▶ [To be done]:
1 - Copy the stretch of the Laser championship report from "Races 2 & 3" through "2, 2 finishes." word for word.
2 - Write the next part of the 2013 Laser Master North American Championship report, picking up after its last sentence.

▶ [Passage given]:

Monday, October 21, 2013

2013 Laser Master North American Championship


The New York Yacht Club hosted 98 competitors from as far as the West Coast, Canada and the Caribbean for the 2013 Laser Master North American Championship in Newport, RI this past weekend. 10 races were sailed over three days in winds ranging from 4-20+ knots.

DAY ONE...
..dawned relatively warm with a nice S/SW wind. The racecourse was between the Newport Bridge & Gould Island, with the weather mark set quite close to shore. This meant the wind shifts got more unpredictable and frequent the further up the course we went.
 
In Race One I had a fast start at the committee boat and tacked immediately to take advantage of a big left shift. Boats at the pin end of the line may have had a few lengths' jump on starboard but also had to wait to tack so I was able to pull forward on them before the wind shifted right, allowing me to tack back and consolidate. A few shifts more and I was in first at the top mark, a position I held for the remainder of the race.
Nice lead in Race 1 (click on pics to see larger versions)
Races 2 & 3 started in similar conditions but the left was much more dominant, especially at the top of the course. I kept trying to make the right work at the top and finished 12, 12, but was called over early in the second race (for non-sailors, this means I was scored last place +2: 100 ugly points!), so my scorecard was 1, 100, 12 for around 30th place overall. Peter Shope from California had a beautiful day, leading the fleet with 4, 2, 2 finishes.

DAY TWO...
..was cooler with not a breath of breeze on the water at 0900. After a postponement we launched boats at 1030 for another day of racing past the bridge. This time the wind was 4-12 knots out of the SE with longer shifts and the weather mark near the bridge. The race committee set the start line very close to Gould Island, which was partially blocking the outgoing tide; still, the tide was strong enough to make staying below the starting line difficult. The race committee used increasingly draconian measures to "inspire" us to behave, eventually flying the black flag: ANYONE over between 1 minute to go and the start was to be disqualified from the race! For the most part this technique worked and we got races off.
  
Poking out at the pin (194582)
For Race 4 I started near the pin end, figuring I could see the eyes of the line spotters on the pin end boat (to be able to tell where I was relative to the line), plus I would be one of the first to hit the heavier current of the main channel to the left. There was considerable line sag and because I could see the line spotter's eyes I got a huge jump on the boats hanging back around me, a great start that allowed me to claim another bullet.

(Entries on locating words and elements)
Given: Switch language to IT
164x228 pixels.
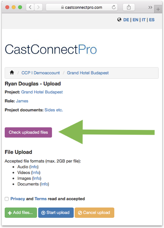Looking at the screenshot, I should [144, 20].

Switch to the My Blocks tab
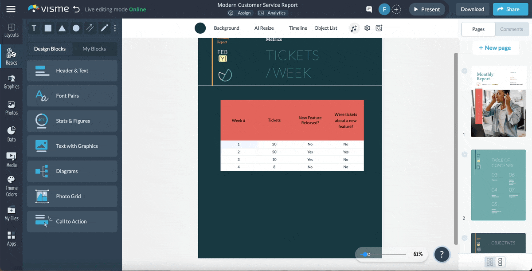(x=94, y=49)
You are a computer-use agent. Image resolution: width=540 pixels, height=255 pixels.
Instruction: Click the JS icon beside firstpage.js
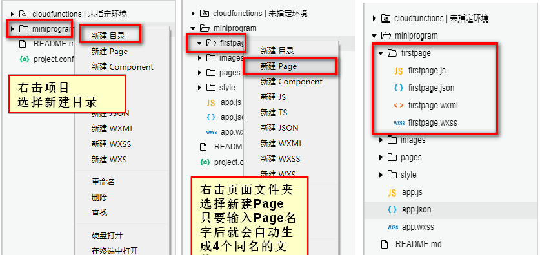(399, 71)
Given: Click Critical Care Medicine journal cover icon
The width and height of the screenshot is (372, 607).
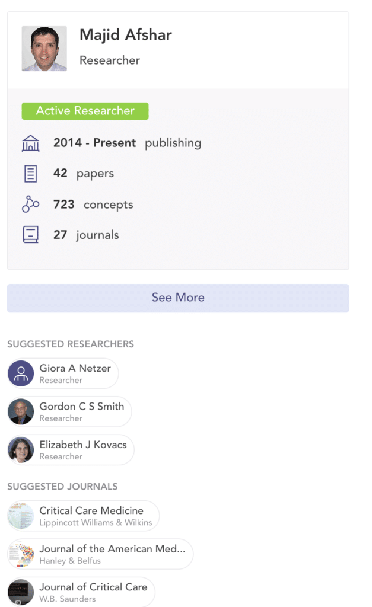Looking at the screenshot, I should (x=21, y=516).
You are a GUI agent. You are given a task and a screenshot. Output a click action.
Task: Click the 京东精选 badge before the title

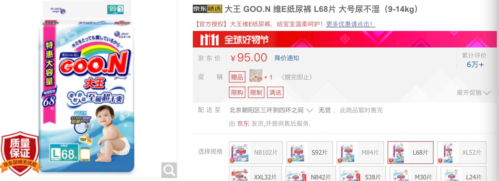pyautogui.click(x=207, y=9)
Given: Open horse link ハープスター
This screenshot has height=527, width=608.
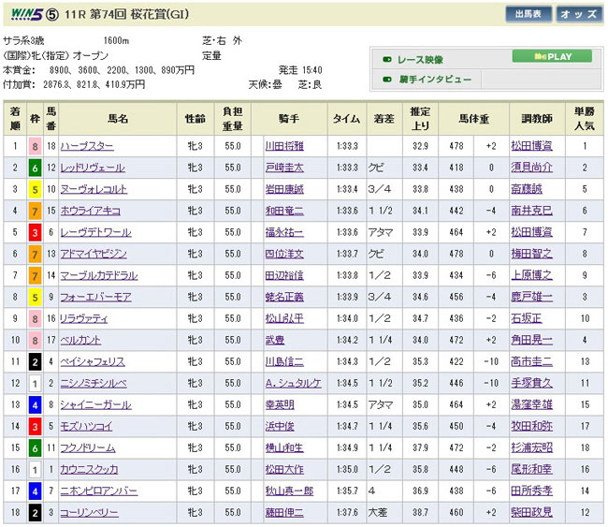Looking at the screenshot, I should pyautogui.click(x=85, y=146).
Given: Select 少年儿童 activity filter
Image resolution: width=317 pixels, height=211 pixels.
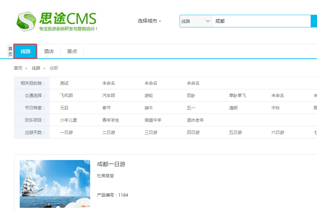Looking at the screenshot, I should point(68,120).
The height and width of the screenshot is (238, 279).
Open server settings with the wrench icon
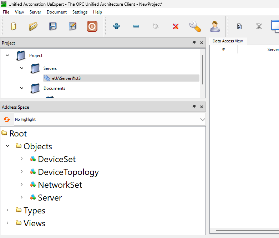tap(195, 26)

▶ [Expected outputs]:
1 -
Races 2 & 3 started in similar conditions but the left was much more dominant, especially at the top of the course. I kept trying to make the right work at the top and finished 12, 12, but was called over early in the second race (for non-sailors, this means I was scored last place +2: 100 ugly points!), so my scorecard was 1, 100, 12 for around 30th place overall. Peter Shope from California had a beautiful day, leading the fleet with 4, 2, 2 finishes.

2 -
Leading the pack at the weather mark
Desperately working through the fleet
In Race 5 I again started near the pin but for some reason had terrible speed and quickly found myself in the bottom 20 or so--it was UGLY. I didn't panic though, waiting for a favorable shift to clear my air then staying to the left of the fleet on the upwind leg to round in the 50s or so. Turned on the jets downwind and caught about 20 boats on that leg, another 10 on the upwind leg. By this time the current had switched, allowing me to stay to the right of a crucial pack of boats looking downwind and catch them right near the leeward mark before finishing 9th! While not a stellar finish, this race was a huge confidence booster--I'd turned a real stinker of a race into a keeper!
 
Ahead after the leeward gate
The committee favored the right end of the start line for Race 6 so I started there, tacking quickly over to port for a long, long sail upwind against the current. There were little puffs out of the left that made that side look good for a while, but then a righty came through that allowed me to cross back to the middle ahead of the fleet. I had a good run to extend the lead to 10 boatlengths, then rounded the left gate mark on port for another long sail toward the right.
 
About half-way up the leg I heard a loud BANG, just like the sound a mast makes before breaking. Then another BANG and my sail was looking fuller than it should. The mast was still up so I looked at the boom: everything looked OK at the back, but looking forward I saw the problem: the 3/8" solid stainless steel gooseneck pin had sheered off--the forward part of the boom was only being held in place by the downhaul line that was lashed to it!

With my boat crippled, Davies goes
on the offensive and narrows the gap.
A quick feeling of dread gave way to resolve--there was no WAY I was going to give up this race without a fight! I eased the vang and hiked less vigorously to see how the boom would hold up. Ray Davies from Canada quickly gained on me in my crippled condition and took the lead, but I worked a small right shift and NAILED the starboard tack layline to round a scant boatlength ahead.

Look how low front of boom was on run
On the short offset leg the boom fell down nearly to the vang tang, making the sail all sorts of ugly. Nonetheless, I managed to work the favorable current on the right side of the run and actually pulled ahead another 5 crucial lengths before the last, short reach to the finish.

Reaching to the finish
During the gybe around the final mark the boom slid off the mast completely, sticking forward about a foot in front of the mast, which made the sail very, very full and inefficient. Davies pounced at the opportunity but I held him up, up, up past the finish line before gybing quickly over to starboard to cross the line in first by 3 feet!

Check out that boom
I was emotionally wiped out but exhilarated at the same time. It was 1600 (4pm), and we had a 2 mile upwind sail against the current to get home. One of the spectator boats could give me a tow home. I'd survived the breakdown, won the race, and gained a few points on leader Peter Shope. Relief!
 
Then Mike Rossum (who had been holding my gear on his coach boat between races) gave me the bad news: radio chatter indicated the committee was planning to run another race! How could I race with my boat in this state?? I sailed around to the spectator and coach boats, asking if anyone had a spare gooseneck on board; no-one did.
 
Fortunately, Ray and I had pulled well ahead of the fleet, giving me some time to regroup before they finished. I grabbed the electrical tape out of my life jacket, wrapping it around the boom and the gooseneck fitting on the mast in an attempt to hold the spars together. The tape was stretching and too weak to hold the boom like that for a whole race, so I went begging for duct tape from the spectator fleet.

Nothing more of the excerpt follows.